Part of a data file
--- begin ---

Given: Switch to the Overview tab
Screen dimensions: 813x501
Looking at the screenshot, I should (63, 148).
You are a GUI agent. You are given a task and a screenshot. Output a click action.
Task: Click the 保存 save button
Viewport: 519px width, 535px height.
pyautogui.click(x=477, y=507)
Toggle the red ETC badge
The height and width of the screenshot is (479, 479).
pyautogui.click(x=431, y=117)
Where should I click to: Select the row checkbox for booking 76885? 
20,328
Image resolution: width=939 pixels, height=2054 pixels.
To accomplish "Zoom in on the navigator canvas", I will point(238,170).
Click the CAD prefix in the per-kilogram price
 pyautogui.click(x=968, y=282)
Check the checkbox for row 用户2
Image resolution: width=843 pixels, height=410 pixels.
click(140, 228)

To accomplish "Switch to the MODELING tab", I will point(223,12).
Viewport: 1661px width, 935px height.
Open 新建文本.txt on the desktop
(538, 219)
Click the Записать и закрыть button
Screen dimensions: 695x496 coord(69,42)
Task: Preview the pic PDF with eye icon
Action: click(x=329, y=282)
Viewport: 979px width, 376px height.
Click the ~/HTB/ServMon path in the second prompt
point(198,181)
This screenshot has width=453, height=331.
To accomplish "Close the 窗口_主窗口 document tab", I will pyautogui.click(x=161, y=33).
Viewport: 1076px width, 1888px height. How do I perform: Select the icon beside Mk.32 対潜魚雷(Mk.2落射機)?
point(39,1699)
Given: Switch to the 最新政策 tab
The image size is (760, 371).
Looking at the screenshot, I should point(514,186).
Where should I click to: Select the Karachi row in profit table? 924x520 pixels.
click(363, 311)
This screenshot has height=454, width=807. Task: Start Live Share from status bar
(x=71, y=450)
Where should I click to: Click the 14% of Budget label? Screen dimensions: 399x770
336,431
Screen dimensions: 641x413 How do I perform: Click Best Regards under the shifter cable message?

--- end ---

**Set problem**
Copy out every one of the entries above, keeping each line identical to the original.

**The completed task**
Given: Switch to the Overview tab
Screen dimensions: 813x501
Looking at the screenshot, I should (63, 148).
You are a GUI agent. You are given a task and a screenshot. Output a click action.
Task: Click the 保存 save button
Viewport: 519px width, 535px height.
pyautogui.click(x=477, y=507)
Toggle the red ETC badge
The height and width of the screenshot is (479, 479).
pyautogui.click(x=431, y=117)
Where should I click to: Select the row checkbox for booking 76885? 
20,328
Image resolution: width=939 pixels, height=2054 pixels.
To accomplish "Zoom in on the navigator canvas", I will point(238,170).
Click the CAD prefix in the per-kilogram price
 pyautogui.click(x=968, y=282)
Check the checkbox for row 用户2
Image resolution: width=843 pixels, height=410 pixels.
click(140, 228)

To accomplish "Switch to the MODELING tab", I will point(223,12).
Viewport: 1661px width, 935px height.
Open 新建文本.txt on the desktop
(538, 219)
Click the Записать и закрыть button
Screen dimensions: 695x496 coord(69,42)
Task: Preview the pic PDF with eye icon
Action: click(x=329, y=282)
Viewport: 979px width, 376px height.
Click the ~/HTB/ServMon path in the second prompt
point(198,181)
This screenshot has width=453, height=331.
To accomplish "Close the 窗口_主窗口 document tab", I will pyautogui.click(x=161, y=33).
Viewport: 1076px width, 1888px height. How do I perform: Select the icon beside Mk.32 対潜魚雷(Mk.2落射機)?
point(39,1699)
Given: Switch to the 最新政策 tab
The image size is (760, 371).
Looking at the screenshot, I should point(514,186).
Where should I click to: Select the Karachi row in profit table? 924x520 pixels.
click(363, 311)
This screenshot has height=454, width=807. Task: Start Live Share from status bar
(x=71, y=450)
Where should I click to: Click the 14% of Budget label? Screen dimensions: 399x770
336,431
Screen dimensions: 641x413 How do I perform: Click Best Regards under the shifter cable message?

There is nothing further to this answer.